The country’s Ministry of Health reported that an unknown disease had killed scores of people in the Northern town of Fangak in Jonglei State.

The WHO sent a rapid response team of scientists to the area, which is one of the worst hit by recent severe flooding, to collect samples from sick people.

Local health officials in Fangak said initial samples from the sick returned negative results for Cholera.

“We decided to send a rapid response team to go and do risk assessment and investigation; that is when they will be able to collect samples from the sick people – but provisionally the figure that we got was that there were 89 deaths,” Sheila Baya, from the WHO, told the BBC.

Baya said the team of scientists had to reach Fangak via a helicopter due to severe flooding in the area, adding that the group is waiting for transport to return them to the capital, Juba, on Wednesday.
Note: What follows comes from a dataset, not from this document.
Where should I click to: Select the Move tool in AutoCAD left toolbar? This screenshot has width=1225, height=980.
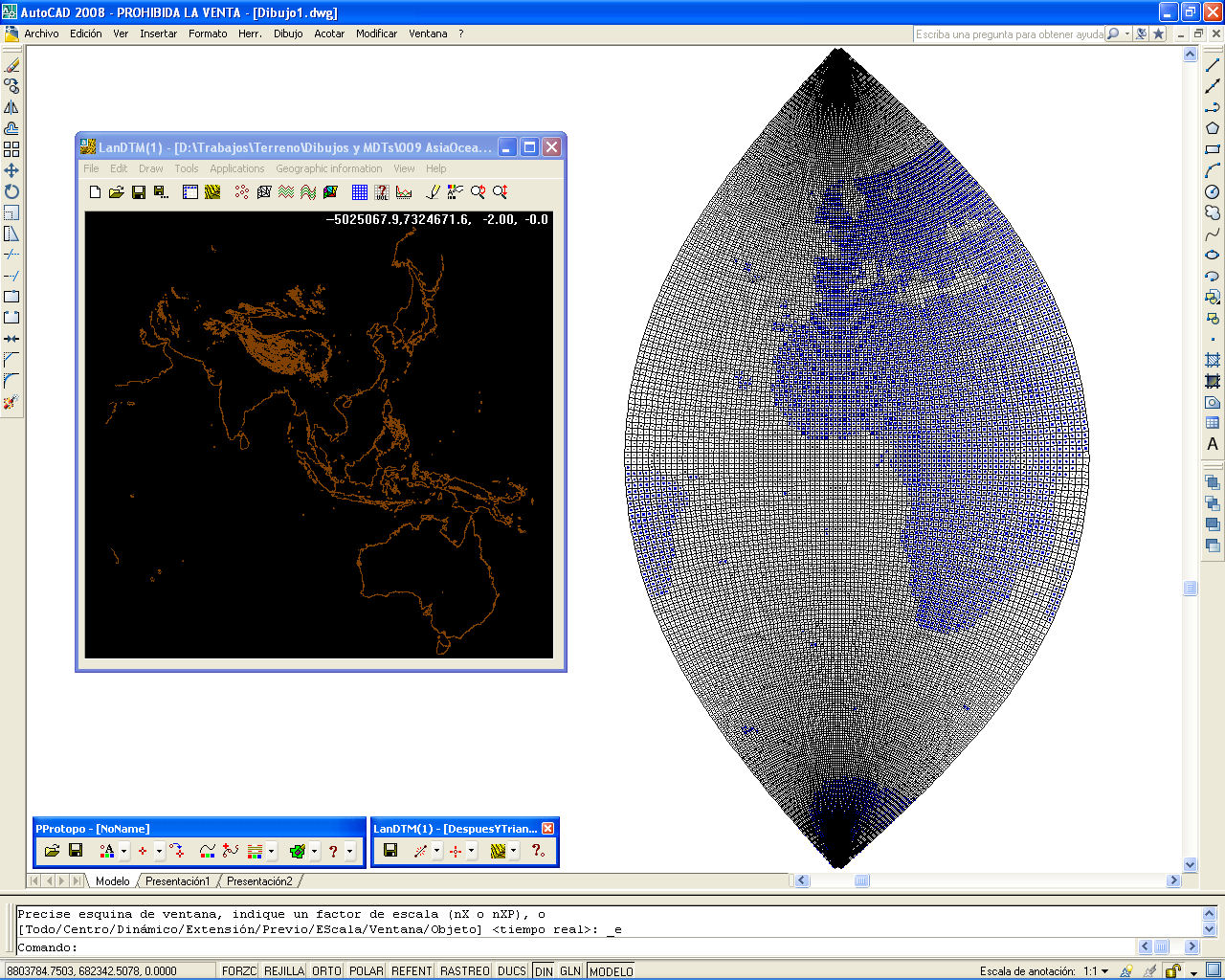(11, 170)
In the bordering state of Unity, severe floods have increased the spread of diseases such as Malaria and caused malnutrition in children due to food shortages, Lam Tungwar Kueigwong, the state’s Minister of Land, Housing and Public Utilities, said.

Oil from the fields in the region had contaminated the water, he said, leading to the death of domestic animals.

The flooding in the North of South Sudan has cut off communities from accessing supplies of food and other vital commodities.

More than 700,000 people have been affected by the worst flooding in the country for nearly 60 years, the U.N. refugee agency, UNHCR said, blaming climate change.